Do I feel well enough today to work out a little? I plan to try. Maybe some time on the bike plus some body work. I should avoid running outside for now as long as my lungs are still touchy and as long as I may still be contagious.
*Diet: continue my “mostly Keto” regimen. I gotta say, it is working beautifully so far and without the feeling of deprivation I get from calorie restriction that usually leads to a binge. The longer I am “off carbs” the more have have little desire for them.
I’d like to share something pretty personal, I recently came to terms with how much food meant(means?) to me. I allowed myself to admit how I used food to deal with just about every emotion, how I used food to try not to feel things, how I used food as a primary coping strategy. Food was how I celebrate, food was how I decompressed, food was how I soothed myself, food was my bestie. Food was the very definition of “frenemy”.
When I thought about going on a “diet” I tried not to acknowledge the internal panic that rose immediately at the “loss” of my bestie. Imagine the horrible ex that you break up with only to “hook up” whenever your are feeling lonely. Then always hate yourself after. Well, that’s food for me. More specifically, carbs. After all, I don’t really binge on celery and chicken.
Since I started “mostly keto” about 3 weeks ago, I have lost 8 pounds and I have not wanted to binge. I don’t feel deprived. I realize that being calorie restricted made me worry that I would eat all my food and still be hungry for the rest of the night (which happened often). Somehow this would lead to a “fuck it, I’m hungry” moment on many days, and that usually resulted in an all-out binge.
That doesn’t happen with Keto. I come home hungry and I know I can eat as much as I need to without fear of being deprived. I can more easily control what I eat when I don’t feel like I am “not allowed” to eat enough.
I also read a book called Never Binge Again. Some of the author’s philosophy is a little “out there” but it is effective. I have found myself in the store being tempted to get/want something taboo and quietly said, “shut up pig”. NO, that is not me calling myself a pig! It’s a strategy from the book where you separate your true self from your inner food addict, dubbed “the pig”. That way, YOU are not having a craving or wanting to buy those chocolate donut-holes, it’s you inner addict – your “pig”.
The best take-away from the book is a 4-way food plan you develop for yourself. Seriously, it was nice to read an idea from this author and NOT have him tell me how/what I should eat. He clearly encourages you to develop it for yourself based on where you are and what you know of yourself. I loved it.
The basics of what he recommends: a 4-part plan/list. Never, Always, Unrestricted, Conditional. If you are truly interested, consider reading the book. He really had some good insights and I’m still working on processing it. I didn’t finish the whole book – it seemed to offer what was valuable to me and then got a little wonky. I got something great out if it, and then I put it down when it seemed to “go a little too far”.
I will likely go back and reread at least some of it to glean just a bit more, I think there’s layers for me to get under slowly. My food addiction began when I was 8 yeas old, so at 47 it makes sense that I won’t get it all resolved in a day or two! It will take time to unpack it all. Duh.
Anyway, I am basically keto except for 1 meal per week where I can just relax and have a taco without worrying about the tortilla. If you are interested in my personal 4-way food plan, let me know and I’ll do a post on it.
*Personal development: so many many things. Learn a language? Work on that book I began but never finished?
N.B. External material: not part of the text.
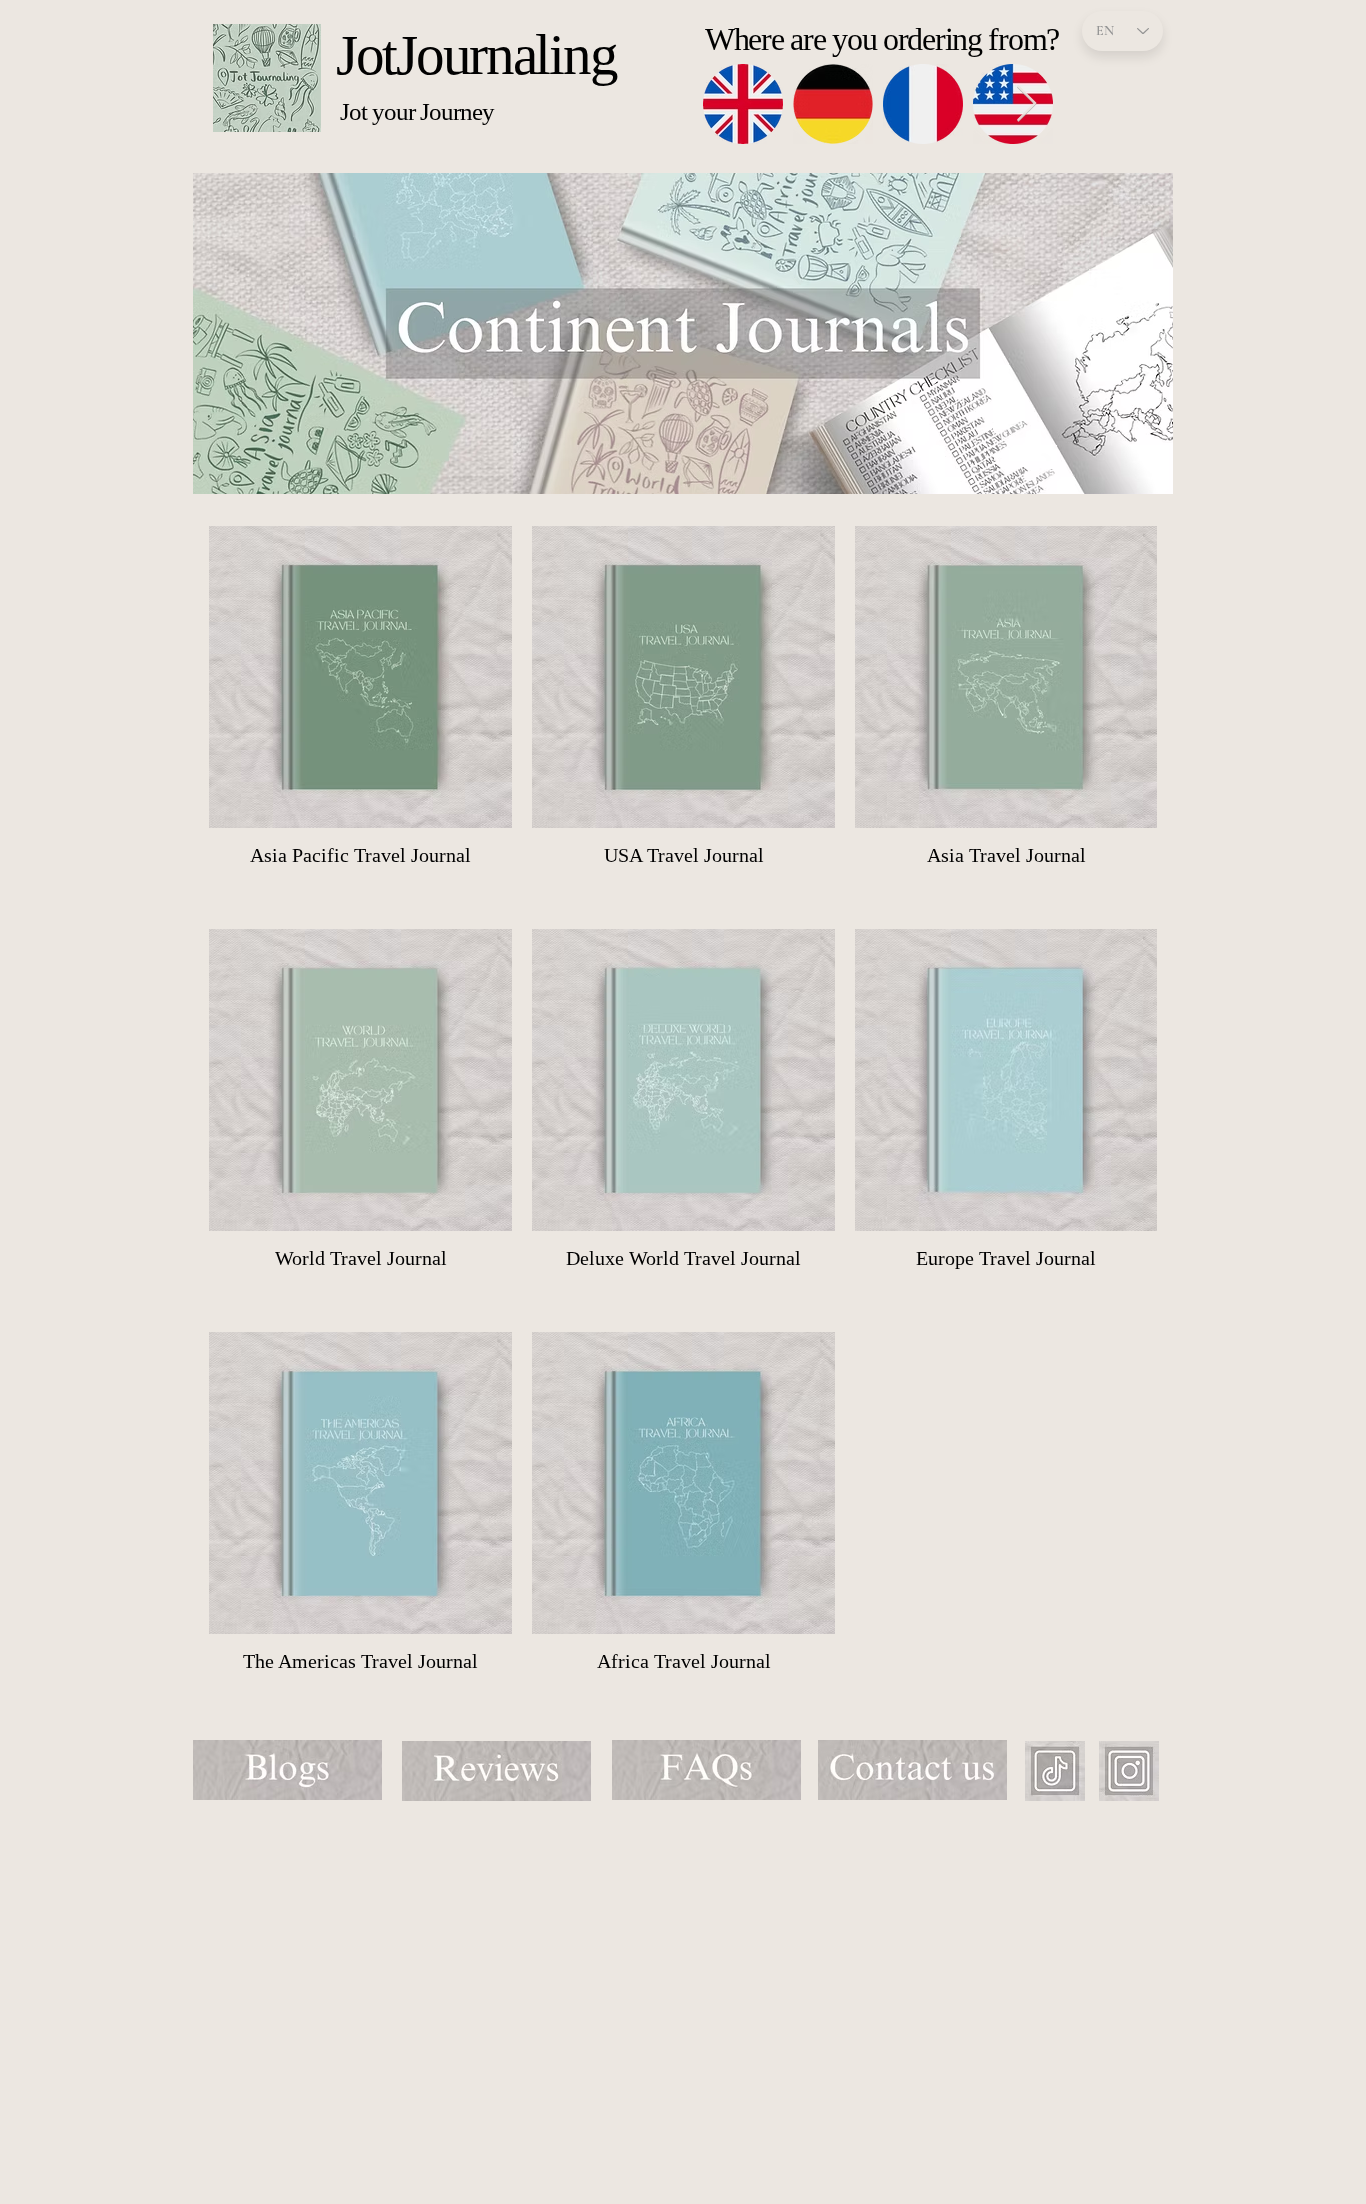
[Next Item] (1026, 104)
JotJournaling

Start a new autobiographical book that I’ve always thought I would write someday?
*Mental/Emotional development: continue reading and reflecting on personally resonant topics – Shame, food addition, and “to be discovered”
*Relationship development: as I said, my marriage almost ended. In the end, what was an awful, gut-wrenching crisis that brought us both to our knees….was the moment we realized how much we truly love each other, how much we had each retreated into our own defense mechanisms, how far apart we had gotten, and how vitally important our marriage was to both of us. We decided that it was important enough to lay it all out and put it on the line, show our uglies, take the risky move of fully revealing what the hell was going on inside us, getting vulnerable and quite terrified.
It was time to go all in, or get all out. We chose all in.
And here’s where hormone therapy comes in….if not for that and the radical changes it made for me on a cellular level, I would probably be working on divorce papers. Read my post on “feeling lost” and you will come to understand why hormone therapy became a life-changing, marriage saving, miracle for me.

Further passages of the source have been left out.